As I’ve probably made clear, every moment in here that hinges on the relationship between Obi-Wan and Vader is incredible. But there’s another quite sizeable character-focused narrative that carries through this entire series – a story that I mostly liked, but could have been heavily trimmed down. One member of the Jedi-hunting Inquisitors – Reva (Moses Ingram) – acts as the central threat for the majority of the series. There’s a heavy focus on her character throughout and she’s given her own arc to carry her from episode to episode. Despite taking time away from focusing on Obi-Wan, I liked the content of her journey and following how she ties into the larger narrative. She’s not my favourite character and her presence certainly won’t be the most memorable element, but I found her arc interesting enough to follow. Where my gripe with the character begins and ends is with her presence in the final episode. Her arc should have ended in the penultimate episode as it adds nothing of value to the finale, if anything it takes away from the impact. I understand why she still plays a role, but I’d have much preferred if they wrapped up her character earlier.

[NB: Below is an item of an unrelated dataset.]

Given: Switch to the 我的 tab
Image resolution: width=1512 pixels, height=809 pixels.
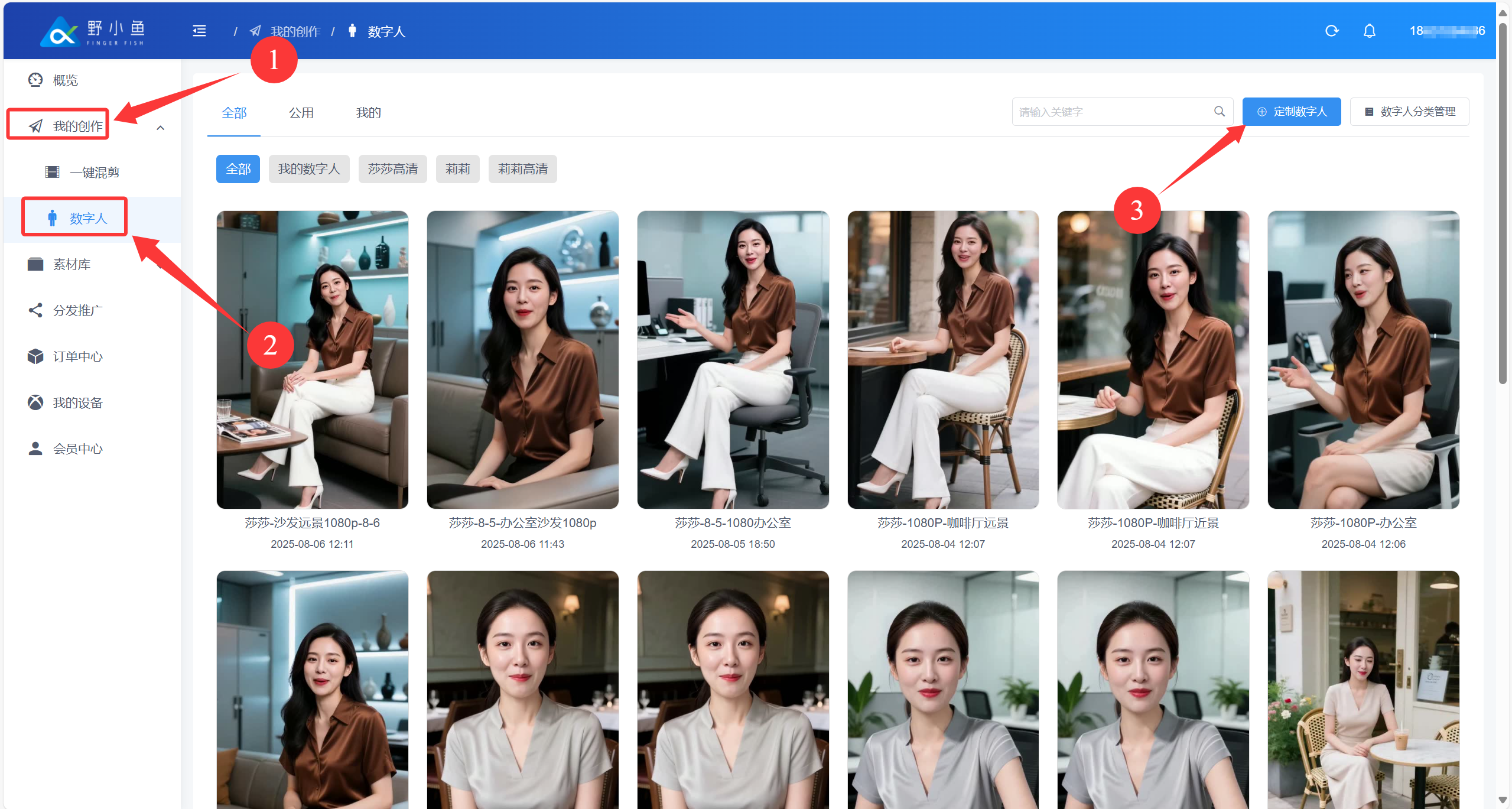Looking at the screenshot, I should point(368,112).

Aside from a few isolated scenes that border on being quite silly, such as that comically bad chase sequence through the forest, nothing about this series bothered me besides the lost potential to be even better. The biggest disappointment is the lack of recognisable Star Wars music, opting to fill the series with an entirely original score. It’s not like the new music hurts the series, it’s just that the use of a more familiar score could have heightened the excitement in key moments.

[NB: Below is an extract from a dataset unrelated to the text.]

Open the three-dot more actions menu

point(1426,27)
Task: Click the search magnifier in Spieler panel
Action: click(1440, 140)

In the end, Obi-Wan Kenobi is a thoroughly fulfilling miniseries that brings us even more spectacular moments involving some of the galaxy’s most iconic characters. Due to the highs being astronomically high and the lows still being quite good, this is a fantastic piece of TV to me. Although, I will admit that there is a truly phenomenal story hidden away in here that we unfortunately will never see. Nonetheless, this is a thrilling, action-packed narrative with tonnes of heart and emotion that both casual and avid Star Wars fans can tap into. Ewan McGregor is the star of the show, effortlessly elevating every single scene, while Vader is a force of nature who once again shows why he’s one of the strongest individuals in the galaxy. There’s so much I unfortunately can’t mention due to spoilers, but just know this is absolutely worth the watch.